Wiggle is a European online sports retailer, selling cycle, run, swim and outdoor equipment and apparel. It is based in Portsmouth, England.

The company is part of the WiggleCRC group, which also includes Chain Reaction Cycles.

History 

The origins of Wiggle trace back to a local bike shop called Butlers Cycles, located in Portsmouth. Mitch Dall, a founder of Wiggle, bought the shop in 1995.

Wiggle started trading in May 1999, with an initial investment of £2000 from Dall and Harvey Jones.

Between 1999 and 2009, Wiggle experimented with online retail, and experienced strong growth.

By 2006, Wiggle was turning over £11.8m and Livingbridge private equity took a 42% stake in the company. After a further three years of 40% growth, Livingbridge bought the remaining 58% in 2009, including  Dall's remaining 26% stake.

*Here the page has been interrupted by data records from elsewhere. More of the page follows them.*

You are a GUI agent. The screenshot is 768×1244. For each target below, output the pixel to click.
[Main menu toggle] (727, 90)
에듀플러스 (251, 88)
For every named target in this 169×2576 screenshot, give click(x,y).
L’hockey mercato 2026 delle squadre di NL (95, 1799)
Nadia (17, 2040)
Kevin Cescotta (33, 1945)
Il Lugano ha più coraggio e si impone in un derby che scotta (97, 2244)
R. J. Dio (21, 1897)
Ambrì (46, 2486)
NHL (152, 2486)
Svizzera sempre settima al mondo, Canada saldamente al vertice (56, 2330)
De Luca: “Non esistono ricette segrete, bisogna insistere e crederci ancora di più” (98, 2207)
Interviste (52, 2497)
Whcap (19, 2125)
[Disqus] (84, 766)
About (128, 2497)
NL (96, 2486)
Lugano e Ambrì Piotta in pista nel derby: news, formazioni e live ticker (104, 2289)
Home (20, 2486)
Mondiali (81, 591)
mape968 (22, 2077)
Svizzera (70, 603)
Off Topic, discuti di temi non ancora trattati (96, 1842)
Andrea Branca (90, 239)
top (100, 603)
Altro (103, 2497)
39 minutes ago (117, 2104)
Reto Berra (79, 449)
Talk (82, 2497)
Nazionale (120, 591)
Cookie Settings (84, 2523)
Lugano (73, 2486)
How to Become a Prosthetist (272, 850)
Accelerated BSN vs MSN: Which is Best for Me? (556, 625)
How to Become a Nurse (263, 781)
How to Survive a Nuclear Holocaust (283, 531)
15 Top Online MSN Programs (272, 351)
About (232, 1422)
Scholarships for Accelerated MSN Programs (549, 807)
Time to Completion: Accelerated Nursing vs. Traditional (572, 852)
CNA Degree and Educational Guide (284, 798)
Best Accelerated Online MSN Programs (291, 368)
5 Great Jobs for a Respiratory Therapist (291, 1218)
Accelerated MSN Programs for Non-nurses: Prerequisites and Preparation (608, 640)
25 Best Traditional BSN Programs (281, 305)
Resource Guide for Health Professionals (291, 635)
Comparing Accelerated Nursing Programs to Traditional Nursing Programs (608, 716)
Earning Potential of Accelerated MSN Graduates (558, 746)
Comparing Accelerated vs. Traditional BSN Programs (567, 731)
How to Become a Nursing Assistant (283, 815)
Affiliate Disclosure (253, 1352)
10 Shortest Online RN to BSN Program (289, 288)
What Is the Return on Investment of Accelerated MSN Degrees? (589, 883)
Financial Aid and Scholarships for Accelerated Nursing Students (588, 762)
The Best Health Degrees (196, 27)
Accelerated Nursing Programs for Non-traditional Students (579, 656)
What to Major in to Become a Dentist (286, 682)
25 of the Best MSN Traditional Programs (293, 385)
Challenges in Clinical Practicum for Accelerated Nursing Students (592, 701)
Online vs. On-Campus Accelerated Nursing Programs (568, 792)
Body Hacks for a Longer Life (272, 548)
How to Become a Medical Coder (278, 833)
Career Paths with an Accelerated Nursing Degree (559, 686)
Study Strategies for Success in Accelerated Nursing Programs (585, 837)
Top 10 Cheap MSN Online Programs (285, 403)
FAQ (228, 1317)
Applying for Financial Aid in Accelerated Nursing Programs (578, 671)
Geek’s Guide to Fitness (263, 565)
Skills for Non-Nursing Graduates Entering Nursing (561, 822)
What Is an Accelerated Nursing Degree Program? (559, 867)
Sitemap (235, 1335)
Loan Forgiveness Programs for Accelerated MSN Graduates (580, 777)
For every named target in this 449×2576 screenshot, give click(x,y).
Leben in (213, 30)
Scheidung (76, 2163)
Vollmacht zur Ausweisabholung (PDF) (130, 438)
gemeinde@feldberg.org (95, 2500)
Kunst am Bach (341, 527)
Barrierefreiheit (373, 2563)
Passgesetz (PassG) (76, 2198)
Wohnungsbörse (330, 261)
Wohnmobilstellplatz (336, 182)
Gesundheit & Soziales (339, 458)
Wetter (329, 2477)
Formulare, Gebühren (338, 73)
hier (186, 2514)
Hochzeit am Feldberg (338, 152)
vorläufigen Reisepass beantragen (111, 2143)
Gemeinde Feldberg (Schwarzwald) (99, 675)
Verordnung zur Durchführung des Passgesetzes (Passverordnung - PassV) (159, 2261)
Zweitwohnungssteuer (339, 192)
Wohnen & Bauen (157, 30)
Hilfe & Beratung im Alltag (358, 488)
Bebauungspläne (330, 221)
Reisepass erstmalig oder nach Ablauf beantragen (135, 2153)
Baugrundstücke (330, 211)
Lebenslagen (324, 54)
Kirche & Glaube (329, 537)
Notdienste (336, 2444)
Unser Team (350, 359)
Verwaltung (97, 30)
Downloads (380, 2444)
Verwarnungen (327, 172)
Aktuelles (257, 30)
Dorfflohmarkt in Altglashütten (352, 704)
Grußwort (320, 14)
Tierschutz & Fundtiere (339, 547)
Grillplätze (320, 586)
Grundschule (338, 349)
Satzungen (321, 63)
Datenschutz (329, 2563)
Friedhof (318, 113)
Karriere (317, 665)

Livingbridge brought in Humphrey Cobbold as CEO in December 2009. By 2011, projected annual revenue was £118m following strong international growth helped by a weak pound. Andy Bond, the former CEO of Asda, was hired to help this process.

In 2011, Livingbridge considered taking the company public in an initial public offering, with the company's overall value estimated at £200m, and pre-tax profits having risen from £7.1m to £10.2m in the year to January 2011, following a 123 percent increase in international sales.

After an auction in December 2011, Wiggle was acquired by venture capitalists Bridgepoint Capital for £180m. Wiggle was now one of 6 European online sports retailers, and no 2 in the UK to Chain Reaction Cycles.

In September 2013, after the sale of the business, Cobbold stepped down and Stefan Barden (former CEO of Northern Foods) took over.

In 2015, the company consolidated its 3 owned and 1 rented warehouses in Portsmouth to a newer larger 320,000 sq ft facility in Wolverhampton.

In 2015, Andy Bond stepped down and Brian McBride joined as chairman. McBride was formerly the CEO of Amazon UK and is the chairman of the online fashion clothing retailer ASOS.

WiggleCRC 

The merger of Wiggle and Chain Reaction Cycles was announced in 2016: by this time No1 and No2 largest global online players in the cycle and tri sports product categories.

In late 2016, Stefan Barden was replaced by Will Kernan  as the new Group CEO   - Kernan was previously the CEO of The White Company, and before that MD and COO at New Look. In January 2019, it was stated that Kernan was to be replaced by Ross Clemmow, a former Debenhams director.

The WiggleCRC Group formed after the Competition Commission approved the merger and Wiggle bought 100% of the Chain Reactions Cycle equity from the Watson family for £62m. A key driver of synergies was the closure of CRC’s Northern Irish warehouse and distribution infrastructure whose volume was integrated into Citadel in Wolverhampton; this process was concluded in December 2017.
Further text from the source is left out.